CCPA Summer Series 2022: Bellevue Hospital
Details
Funding Source: Primary Care Pre-Medical Internships
This summer, I interned at Bellevue Hospital in a program called Project Healthcare. The program was mainly stationed in the Adult Emergency Department (ED), where my tasks included patient advocacy, shadowing, keeping patients company, getting food and water for patients, and assisting the physicians and nurses in any way that I could. In addition to being in the ED, I also did rounds in the Pediatric Emergency Department, OR, social work, and Safety Net Clinic. Project Healthcare was an incredible and insightful experience for me. It required me to step outside my comfort zone and learn how to engage with people that I would not have interacted with in my daily life. I am usually an introverted person, and as an aspiring physician, I know that I will have to learn how to form connections with various kinds of people and get them to trust me as their healthcare provider in a very limited amount of time. Through Project Healthcare, I have learned how to better communicate with people I have had no prior interaction with or much knowledge about.

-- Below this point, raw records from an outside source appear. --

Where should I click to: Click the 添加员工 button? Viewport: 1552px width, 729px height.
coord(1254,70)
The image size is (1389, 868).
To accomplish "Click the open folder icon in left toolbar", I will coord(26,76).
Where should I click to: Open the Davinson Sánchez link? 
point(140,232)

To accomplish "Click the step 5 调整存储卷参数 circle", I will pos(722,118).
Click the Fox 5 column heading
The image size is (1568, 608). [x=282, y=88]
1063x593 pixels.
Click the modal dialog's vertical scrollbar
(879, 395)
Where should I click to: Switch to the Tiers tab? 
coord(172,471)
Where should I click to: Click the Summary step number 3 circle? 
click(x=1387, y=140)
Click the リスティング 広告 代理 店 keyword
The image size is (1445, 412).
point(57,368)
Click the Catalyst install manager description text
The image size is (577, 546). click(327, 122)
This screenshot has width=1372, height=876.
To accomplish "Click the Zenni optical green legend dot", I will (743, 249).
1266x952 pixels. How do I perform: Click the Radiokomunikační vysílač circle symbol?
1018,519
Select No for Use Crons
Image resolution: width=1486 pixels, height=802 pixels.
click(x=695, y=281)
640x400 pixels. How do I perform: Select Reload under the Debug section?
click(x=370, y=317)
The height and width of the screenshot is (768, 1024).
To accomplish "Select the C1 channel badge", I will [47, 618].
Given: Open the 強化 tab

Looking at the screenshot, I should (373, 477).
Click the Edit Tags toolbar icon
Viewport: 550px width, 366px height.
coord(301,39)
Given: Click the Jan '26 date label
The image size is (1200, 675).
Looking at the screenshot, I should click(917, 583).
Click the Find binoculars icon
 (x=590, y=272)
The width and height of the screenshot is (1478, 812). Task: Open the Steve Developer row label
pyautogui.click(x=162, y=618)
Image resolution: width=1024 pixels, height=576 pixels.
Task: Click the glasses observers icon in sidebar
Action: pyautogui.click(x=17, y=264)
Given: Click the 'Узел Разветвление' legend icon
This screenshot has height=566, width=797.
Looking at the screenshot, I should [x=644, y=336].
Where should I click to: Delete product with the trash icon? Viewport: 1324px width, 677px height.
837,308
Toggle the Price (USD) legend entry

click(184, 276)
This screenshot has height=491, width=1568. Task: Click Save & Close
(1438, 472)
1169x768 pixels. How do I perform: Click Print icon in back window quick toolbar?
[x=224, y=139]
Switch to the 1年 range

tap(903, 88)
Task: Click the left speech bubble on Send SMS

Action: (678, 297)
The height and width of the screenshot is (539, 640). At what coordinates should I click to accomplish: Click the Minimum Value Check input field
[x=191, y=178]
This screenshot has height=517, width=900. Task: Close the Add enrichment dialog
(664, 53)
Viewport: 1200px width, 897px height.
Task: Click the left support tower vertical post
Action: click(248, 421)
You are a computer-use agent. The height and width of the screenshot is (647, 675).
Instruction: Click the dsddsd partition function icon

On my first day in the ED, I was incredibly nervous about interacting with patients. I knew I should introduce myself to every patient and let them know I was here and available to help them to the best of my abilities, but I was incredibly anxious about it. What if they did not want to talk? What if they did not like me? How do I be there for someone who is possibly having one of their worst and most vulnerable days? How do I let patients know that they can open up to me and I am here for them? For a few days, I struggled with this. While I did make it my routine to introduce myself to all patients and check in on them, no one seemed to be opening up to me. This was concerning to me because I was hearing these amazing experiences from my other peers who had deep conversations with patients and were able to be there for the patient and get the patient to trust them. I thought, was it me, am I doing something wrong? Despite my self-doubt about myself, I kept putting myself out there and making sure I was as available, relatable, and open as possible.
One day, when I was shadowing a physician in AES, the physician introduced himself to the patient and then introduced me and asked if I could shadow. The patient seemed very offended by this and got upset, so I was asked to leave. I was a bit hurt by this and wondered what I may have done wrong to give the patient a bad impression of me. As the day continued, I walked around my team talking to each patient and trying to assist them, but I stayed away from that one patient as the physician advised me for fear of further agitating him. When I was walking past, that same patient called me over and asked for a turkey sandwich. Usually, turkey sandwiches are very popular in the ED, so I knew there was a slim chance of getting one, but I promised him I would try my best to find it. After many failed attempts, bringing him sandwiches he found distasteful and scouring the ED, I finally found a turkey sandwich. It was a small thing, but he seemed very appreciative of it. We started talking about his life, and I found out he was currently homeless and struggling. At the end of our conversation, he told me I was very kind, and he was happy to have me here; he even gave me a fist-bump.
That same day I met another patient who came to the ED because he woke up blind that morning. He was waiting for an optometrist consultation, and it was just one of those days in the ED when things were taking a long time. I made sure to continuously check up on him, let him know that he was not forgotten, and someone would be with him as soon as possible. During one of the check-ups, he revealed to me just how scared he was and how he feared about doing his job, seeing that he worked at a restaurant and needed his sight. He also revealed to me that he suffered an injury in the past when the bus door closed on his legs resulting in multiple surgeries and being out of work for three years. For the most part, I simply listened, but I also tried to encourage him to stay positive and remind him that he would receive the best possible care here with doctors who would do their utmost best to help him. I also told him that he was strong, and since was able to overcome his injuries in the past, somehow he will be able to overcome this too. At the end of our conversation, he told me that he could see I will be a very successful doctor and that I have a special touch. I left the ED that day feeling better than ever. For the first time, I felt like I was able to successfully connect with patients and gain their trust. I also felt like I was able to make a difference in someone’s ED experience and make it somewhat better, no matter how small of a change.
This summer at Bellevue, I learned a lot of valuable lessons. I learned that I need to always put my best foot forward and keep trying, even if I am not getting instant results. I also learned that I need to stop internalizing everything; it’s not always about me or my fault. I need to remember that patients have a lot going on in their lives, in addition to why they are in the ED, and it is perfectly reasonable to simply not want to open up at that time, and that’s okay. I am not going to connect with everyone I meet, and not every interaction will be a deep and insightful conversation, but that does not mean I should not always try and give my best to patients.